I have created my JD system folder structure in MindNode and am wondering how I can import it into Bear app or Obsidian as an index using method 1. So individual notes for every ID. If I have to rewrite everything its painful and copy paste is not much of a time saving,
Also
How do I change my MindNode into a folder structure onto my computer?
The first useful thing in the list is File > Export To > Markdown. There are no further options, so Export... and let’s see what we have.
# My system
## 10-19 Life admin
### 11 House
- 11.01
- 11.02
- 11.03
### 12 Finance
### 13 Motor
- 13.01
- 13.02
### 14 Health
### 15 Travel
## 20-29 My hobby
### 21 Research
### 22 Promotion
- 22.01
- 22.02
### 23 Sales
## 30-39 My side-hustle
### 31 Build it
### 32 Ship it
That’s pretty good, and will import in to Bear (just copy/paste it) really nicely. If you’re on the latest version of Bear, those headers can now be folded using the little triangle to their left.
You can also File > Export To > Text > Plain Text. That gives us an indented version of the same.
My system
10-19 Life admin
11 House
11.01
11.02
11.03
12 Finance
13 Motor
13.01
13.02
14 Health
15 Travel
20-29 My hobby
21 Research
22 Promotion
22.01
22.02
23 Sales
30-39 My side-hustle
31 Build it
32 Ship it
Also not bad, but Bear won’t recognise that as anything special. You may prefer this? Put it in a code block?
Right now, johnnybgoode can’t do this, but there’s no reason it couldn’t! Since I am already planning on building code that would allow you to export in all kinds of formats, such as your own index format you designed, plus JSON, YAML, TOML, etc, there’s no reason I couldn’t also write that code in such a way that it could read in structured data and then recreate the folder structure based on it!

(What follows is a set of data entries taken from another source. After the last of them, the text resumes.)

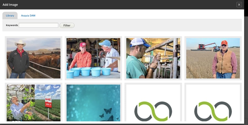This screenshot has height=125, width=248.
Task: Select the last green and gray loop logo
Action: (213, 103)
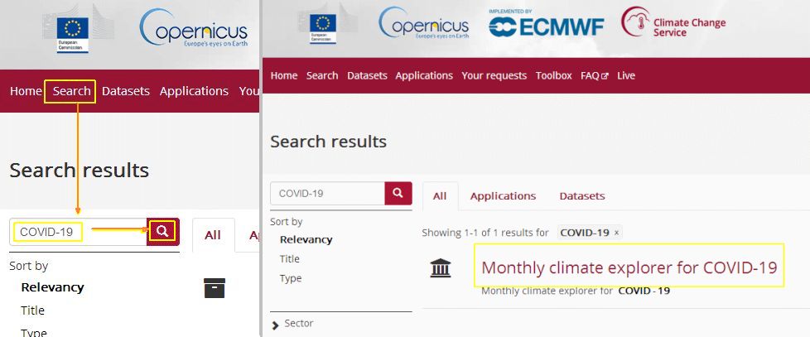Remove the COVID-19 filter tag with x
This screenshot has height=337, width=810.
click(x=616, y=233)
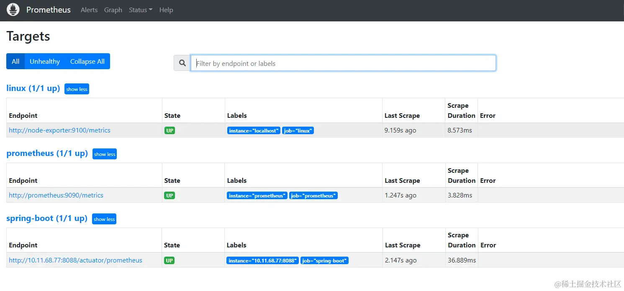The width and height of the screenshot is (624, 291).
Task: Open the actuator/prometheus endpoint link
Action: coord(75,260)
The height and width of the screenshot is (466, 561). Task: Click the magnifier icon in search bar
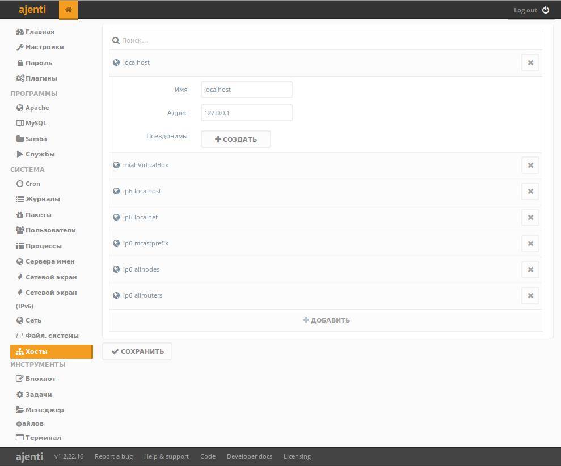[116, 41]
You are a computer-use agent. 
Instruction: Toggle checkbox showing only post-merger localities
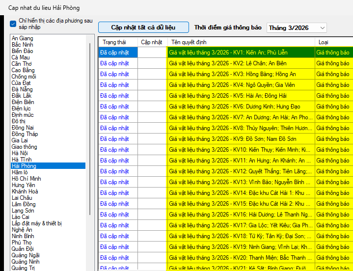(x=13, y=24)
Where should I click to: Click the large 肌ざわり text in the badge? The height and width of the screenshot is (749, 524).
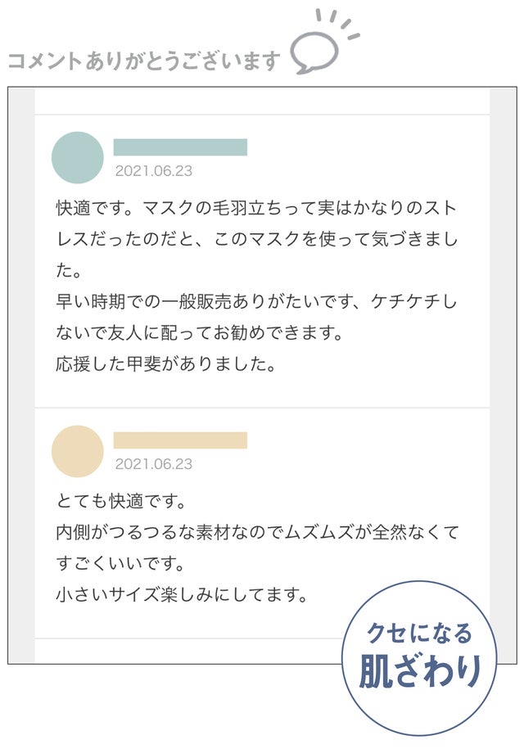tap(419, 671)
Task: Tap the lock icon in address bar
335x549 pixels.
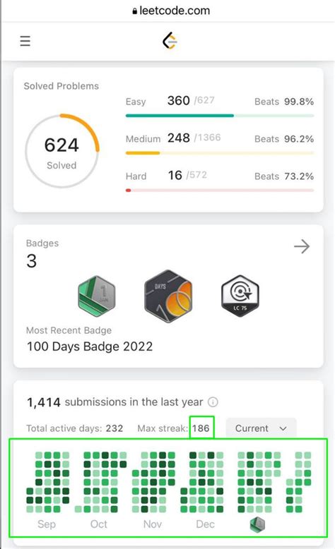Action: coord(135,11)
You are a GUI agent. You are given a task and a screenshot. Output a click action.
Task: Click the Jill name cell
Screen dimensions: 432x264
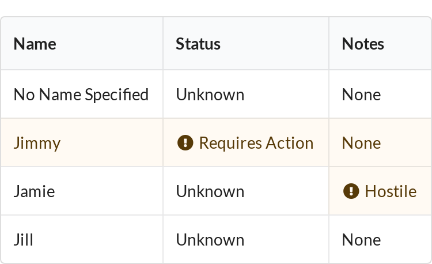click(82, 239)
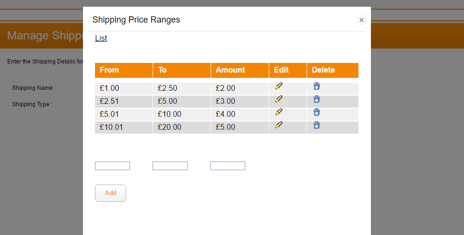Focus the new From value input
Screen dimensions: 464x235
112,166
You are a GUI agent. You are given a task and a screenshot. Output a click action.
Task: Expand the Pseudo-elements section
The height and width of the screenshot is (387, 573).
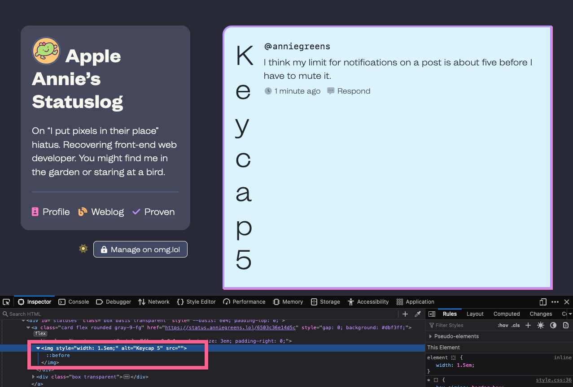(454, 336)
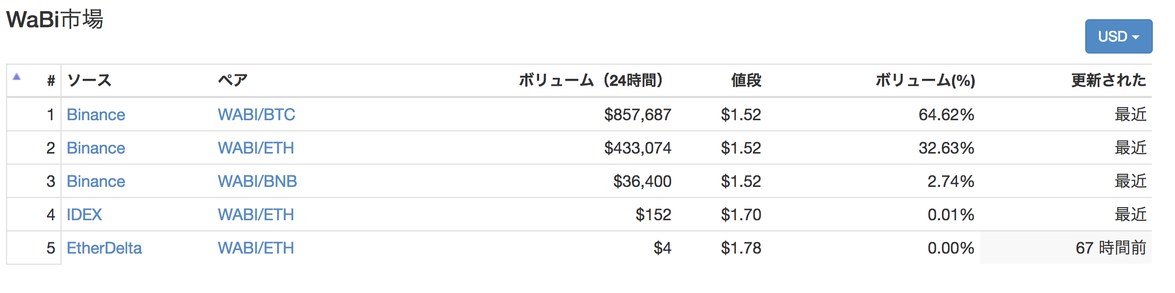Sort table by ソース column header
Viewport: 1175px width, 293px height.
click(89, 80)
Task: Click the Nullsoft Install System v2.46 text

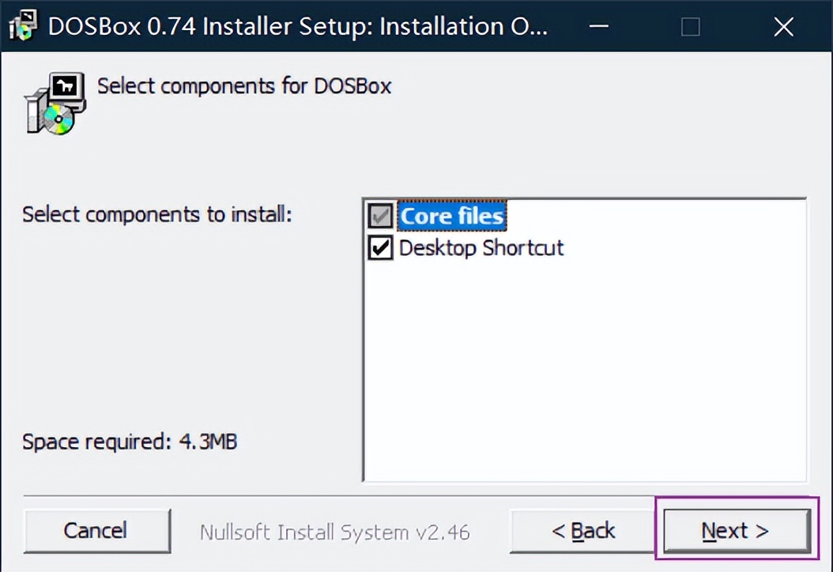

I had never even considered that this would be an option some people want, but now that you mention it, it wouldn’t be a bad idea!
How good are you with Excel? I’ve just realised the ‘quick ‘n dirty’ way that I would do this.
I’ll type it out, and if you know what I’m on about it’ll make sense. But I can do you a video later if you like as well, just let me know.
So, export-as-plain-text from Markdown. Now you have a file with one line per folder that you want to create. Bring that in to Excel.
Now use your Excel wizardry to build the full path to each of your IDs, like
10-19 Area/11 Category/11.01 ID
…using lookups and CONCAT and so on.
And now just CONCAT your way to a command that will create those folders:
CONCAT("mkdir -p ", cell_containing_folder_path)
The -p tells mkdir to create the full path. So you don’t need to create area & category folders first.
If that’s all voodoo to you just let me know and I’ll put together an example sheet. It’s a bit hacky (it’s heaps hacky) but it works really well for this sort of thing. And I like that you can see exactly what command you’re going to paste in to the terminal vs. running some script and crossing your fingers.
I have found that pasting the indented structure into Claude or another GPT and asking for a bash command to create the folder structure has worked well for me at least once.